▶ **Extracted entries**
= Beginning of Section =
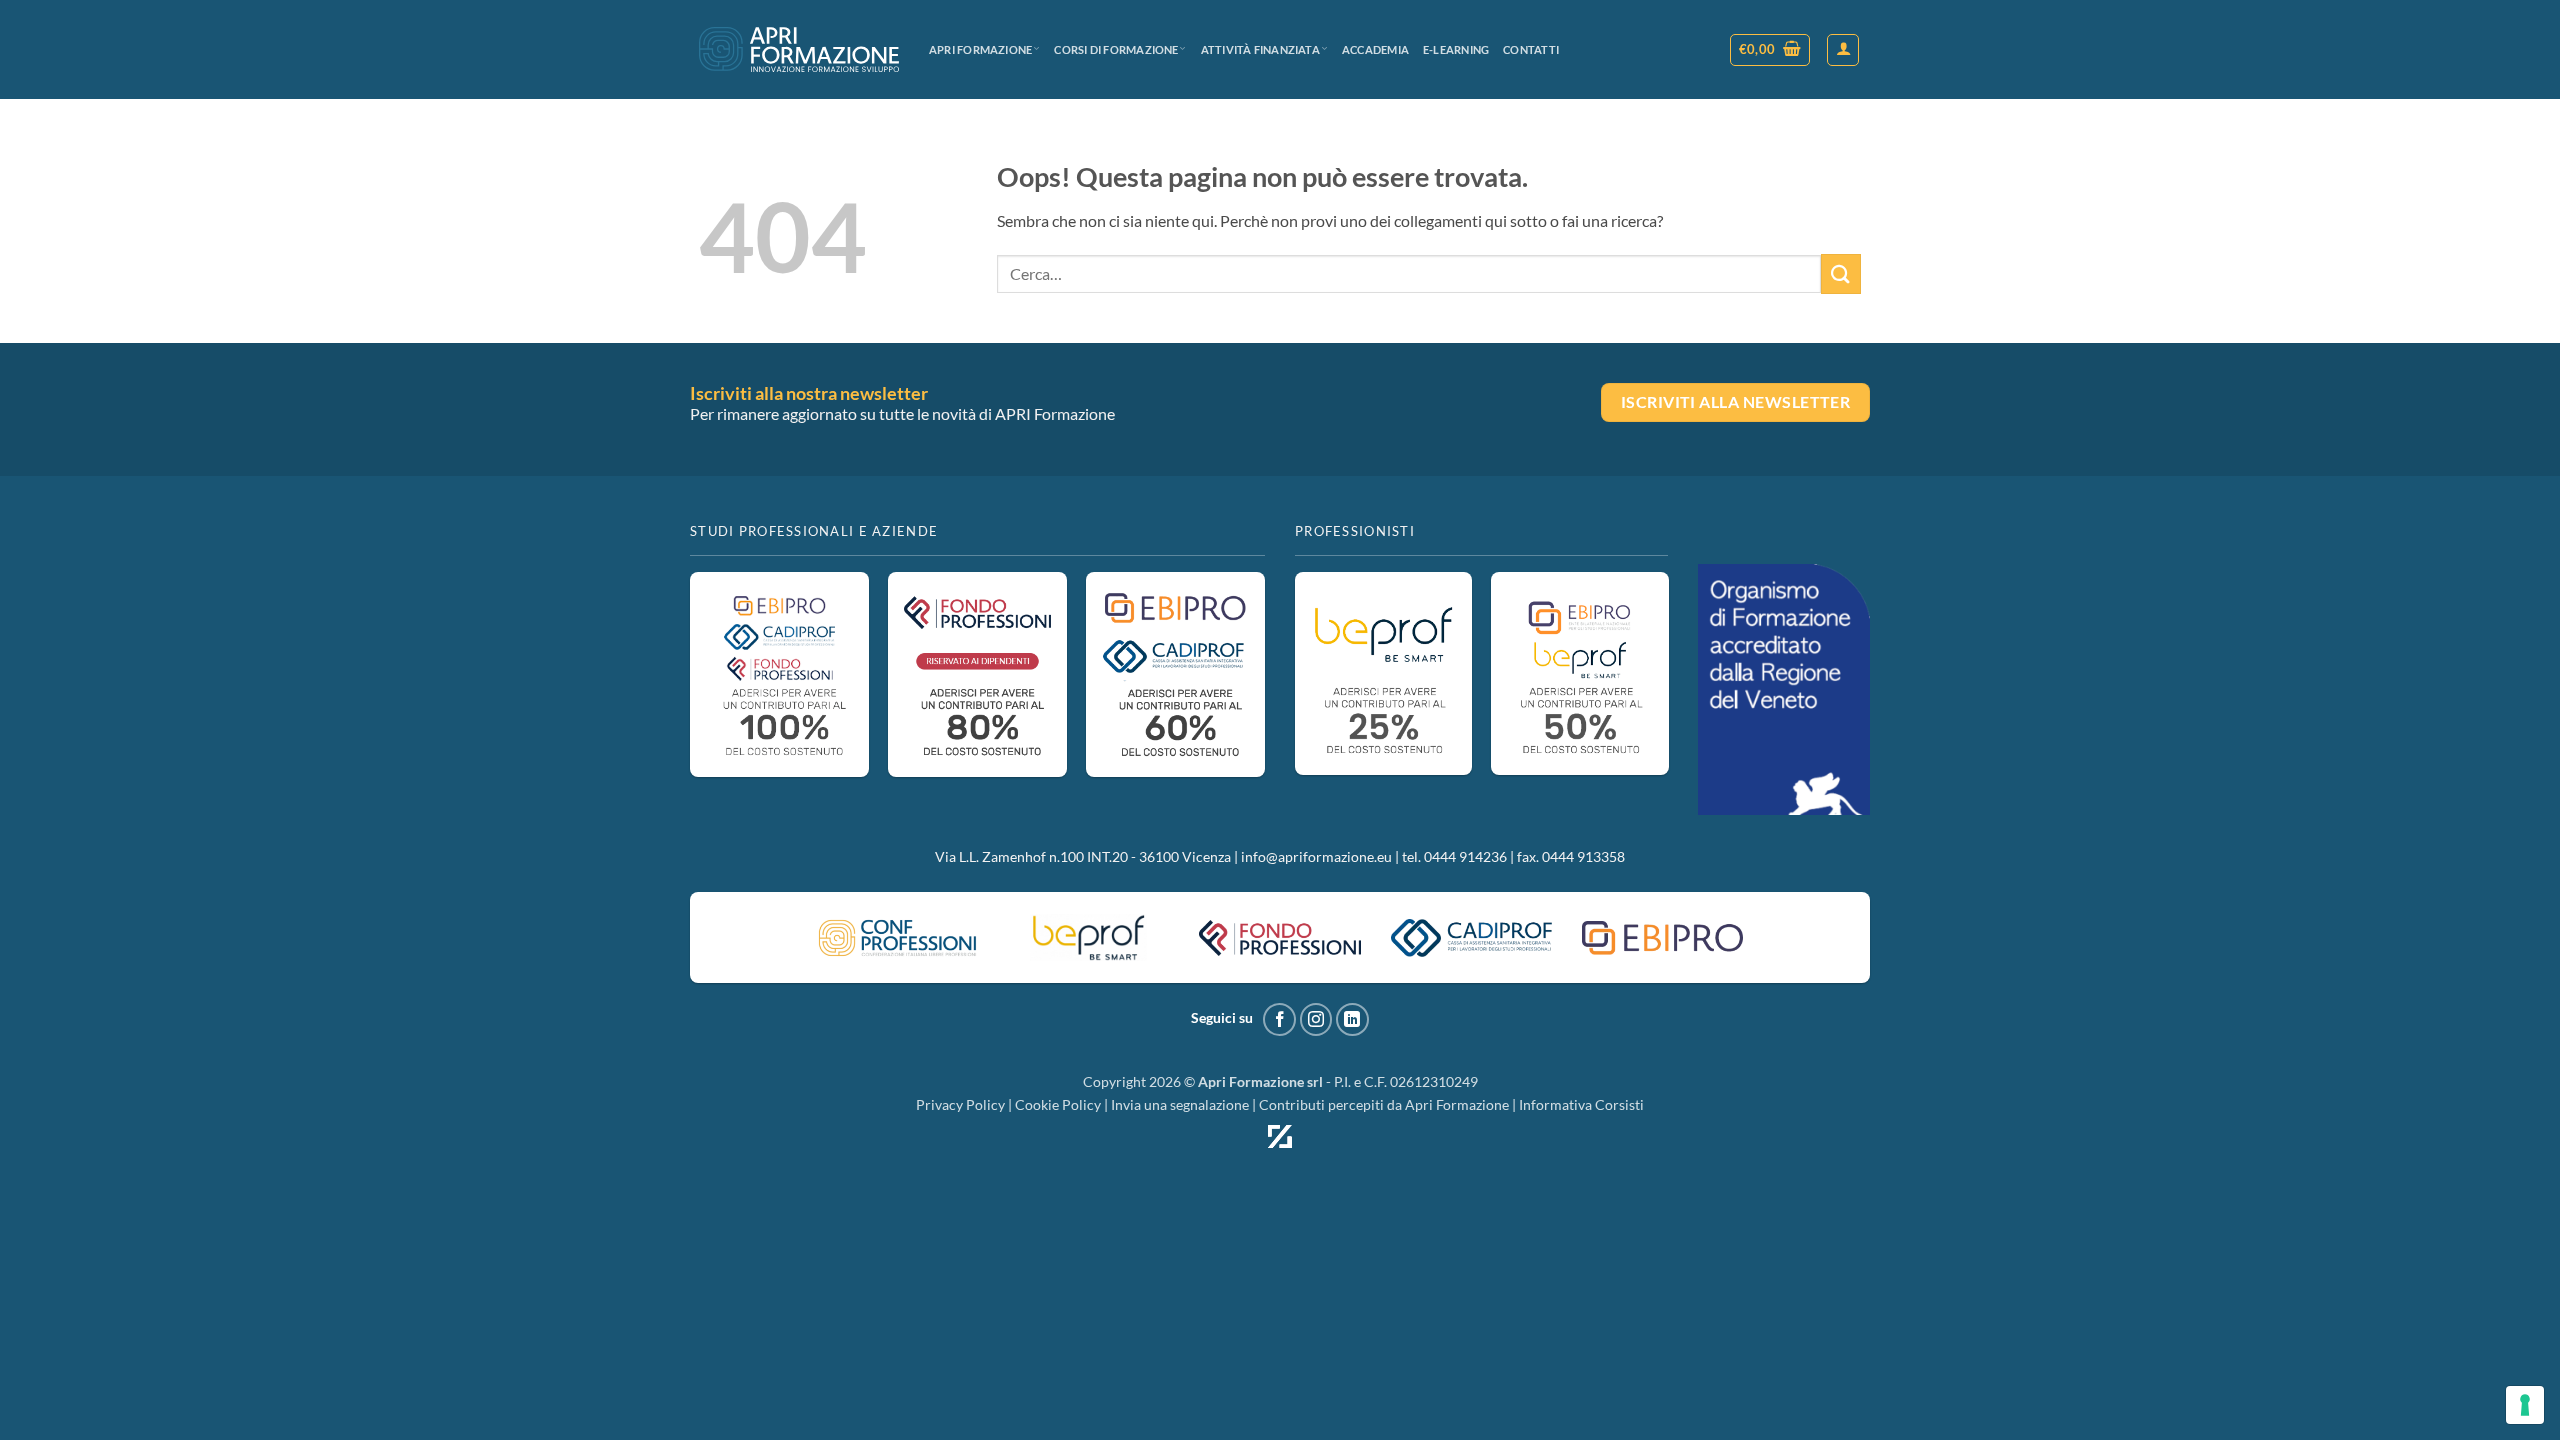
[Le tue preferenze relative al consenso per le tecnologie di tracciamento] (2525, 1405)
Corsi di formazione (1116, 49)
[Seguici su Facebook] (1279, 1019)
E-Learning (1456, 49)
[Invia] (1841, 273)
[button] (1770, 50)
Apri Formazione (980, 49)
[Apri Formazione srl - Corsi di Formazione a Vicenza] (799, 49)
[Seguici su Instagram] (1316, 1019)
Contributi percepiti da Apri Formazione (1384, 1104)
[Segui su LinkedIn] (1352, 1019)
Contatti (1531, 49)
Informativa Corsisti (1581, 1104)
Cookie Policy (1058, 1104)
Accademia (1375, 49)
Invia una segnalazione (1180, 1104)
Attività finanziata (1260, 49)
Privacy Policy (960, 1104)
= End of Section =
= Beginning of Section =
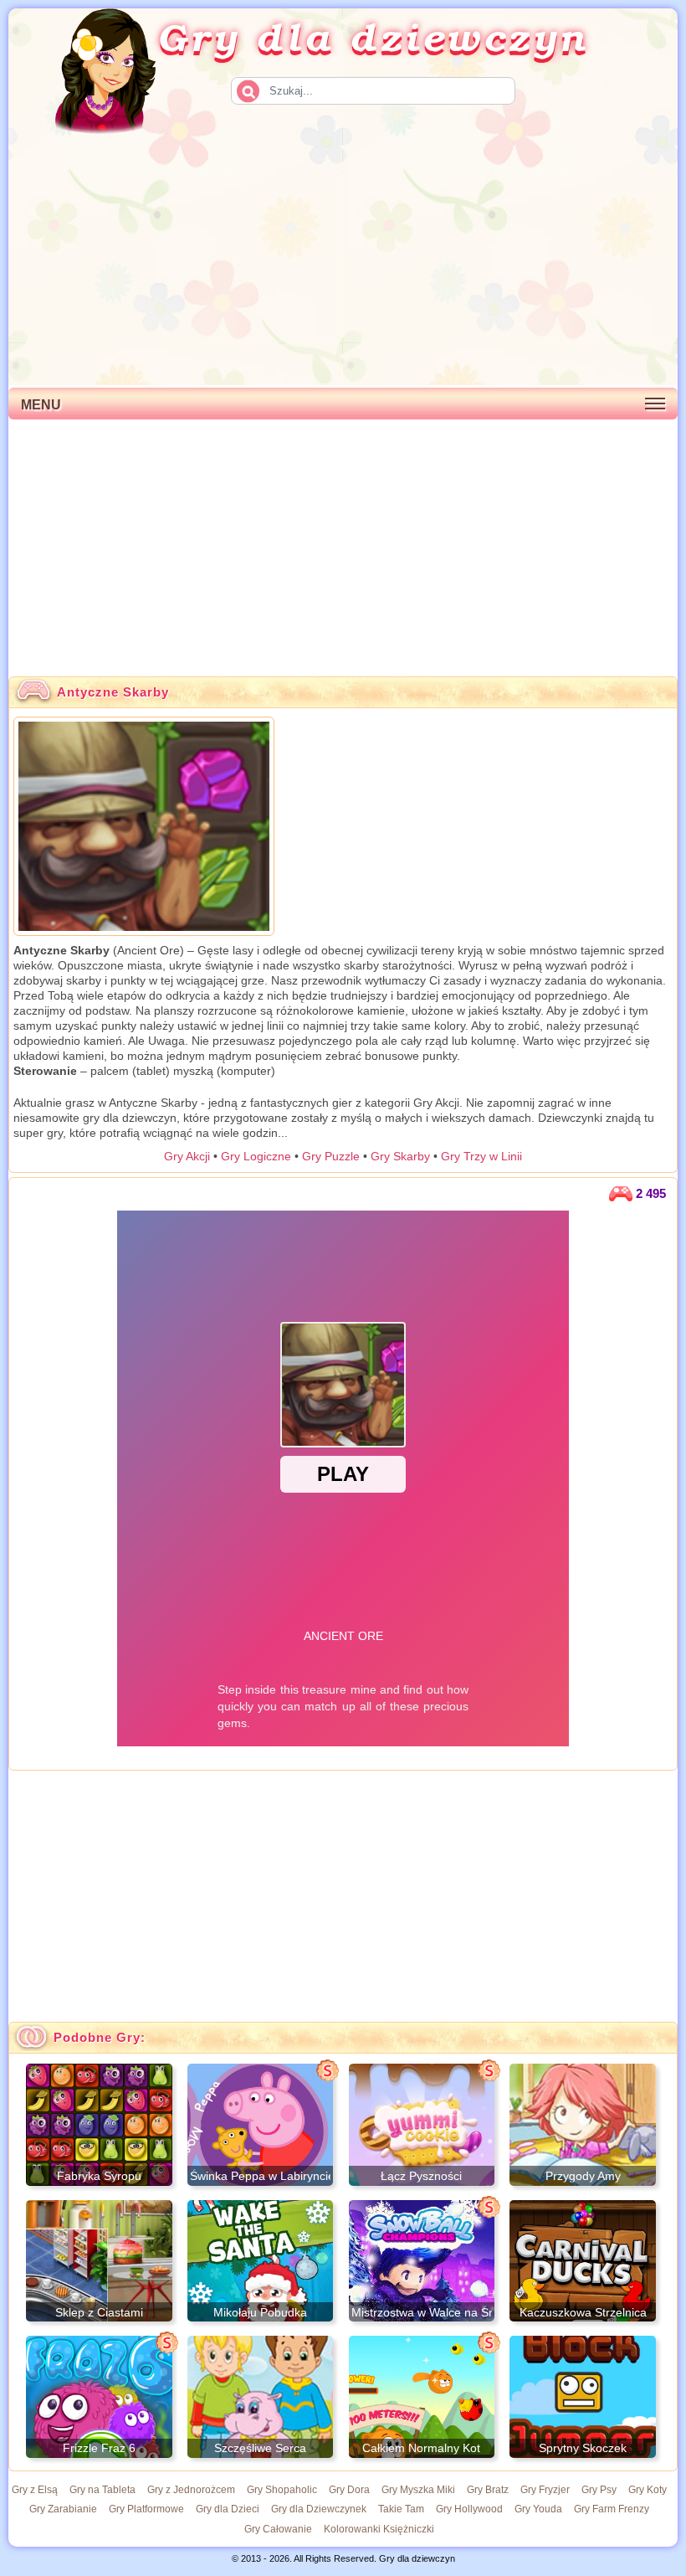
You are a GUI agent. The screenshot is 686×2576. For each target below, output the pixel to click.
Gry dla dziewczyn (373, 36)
= End of Section =
Transcribe the records above from the line holding "Apri Formazione (980, 49)" down to the line holding "Cookie Policy (1058, 1104)", inclusive, without adding anything.

Apri Formazione (980, 49)
[Apri Formazione srl - Corsi di Formazione a Vicenza] (799, 49)
[Seguici su Instagram] (1316, 1019)
Contributi percepiti da Apri Formazione (1384, 1104)
[Segui su LinkedIn] (1352, 1019)
Contatti (1531, 49)
Informativa Corsisti (1581, 1104)
Cookie Policy (1058, 1104)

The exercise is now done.